Il nome sul pettorale mi identifica. Me lo ripeto anche io. “Alessandro, sorridi!” che manca poco. Ma i sanpietrini di via del Babuino non sono il massimo per i miei piedi doloranti e per Pennywise che si fa sempre più lacerante. È come se avessi una mela piazzata dietro al ginocchio.

Sorrido. E supero Piazza di Spagna senza pensare a quanto è bella e a quante pause pranzo ci ho passato nel corso degli anni. Penso poco. Penso poco anche al dolore. Penso solo al traguardo. A quanto manca. E mentre penso, arriviamo all’ultimo ristoro e al traforo che porta da via del Tritone a via Nazionale.

Una ragazza mi guarda e mi sorride. È carina. Il suo sorriso vale più di due spicchi di mela. Bevo acqua. Ma ormai è fatta. Attraversiamo il tunnel mentre superiamo chi non ce la fa più. Perché il corpo o la testa li ha abbandonati. Camminano, nel buio del traforo. Con la luce alla fine. E sembra una scena di The Walking Dead. Noi corriamo, al ritmo che ci siamo imposti. E che stiamo rispettando. Fino alla fine.

Usciamo dal tunnel e siamo a via Nazionale. Ancora sanpietrini. Ancora per poco, però. Sempre meno. Scendiamo per via IV Novembre e tutta la fatica se ne va. Piano piano. Scacciata via dall’entusiasmo della gente intorno a me e dalla consapevolezza che ce l’ho quasi fatta. Che manca poco per vincere la mia sfida personale.
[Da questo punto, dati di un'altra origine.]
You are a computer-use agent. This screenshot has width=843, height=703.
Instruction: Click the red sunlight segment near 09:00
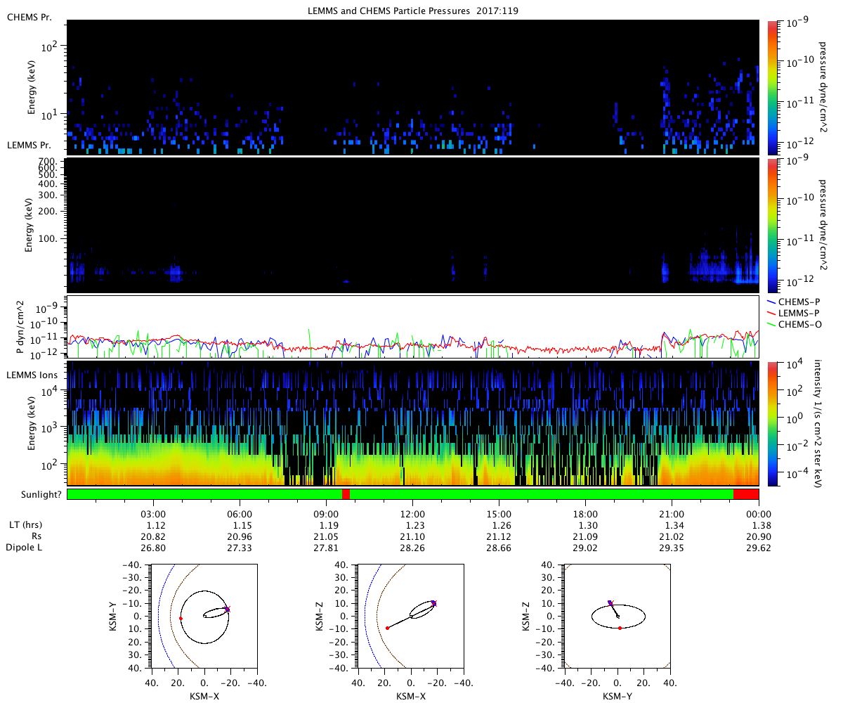pyautogui.click(x=346, y=494)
Arriviamo a Piazza Venezia e a sinistra vedo il traguardo, che quattro ore fa era partenza. Come un porto che accoglie il figliol prodigo di ritorno da un viaggio.

E se mi chiedessero di descrivere una Maratona, la descriverei così: un viaggio all’interno di una città e, soprattutto, dentro se stessi.

Sorrido ai fotografi che immortalano la nostra soddisfazione. Do il cinque ad un bambino che mi dice “Bravo!”. Sorrido mentre taglio il traguardo in quattro ore, quattordici minuti e due secondi. Cinque minuti in meno dell’anno prima.

La medaglia al collo è un momento bellissimo. Così come il Colosseo che accoglie il mio riposo.

Mi sdraio e sorrido ancora. Nonostante i dolori. Nonostante le vesciche. Nonostante Pennywise che non è riuscito nel suo intento.

E penso che si può scegliere di vivere accettando passivamente tutto quello ci capita. O combattere e lottare, per migliorarsi, giorno dopo giorno.

E io ho scelto, da sempre, la seconda opzione. Nella corsa come nella vita.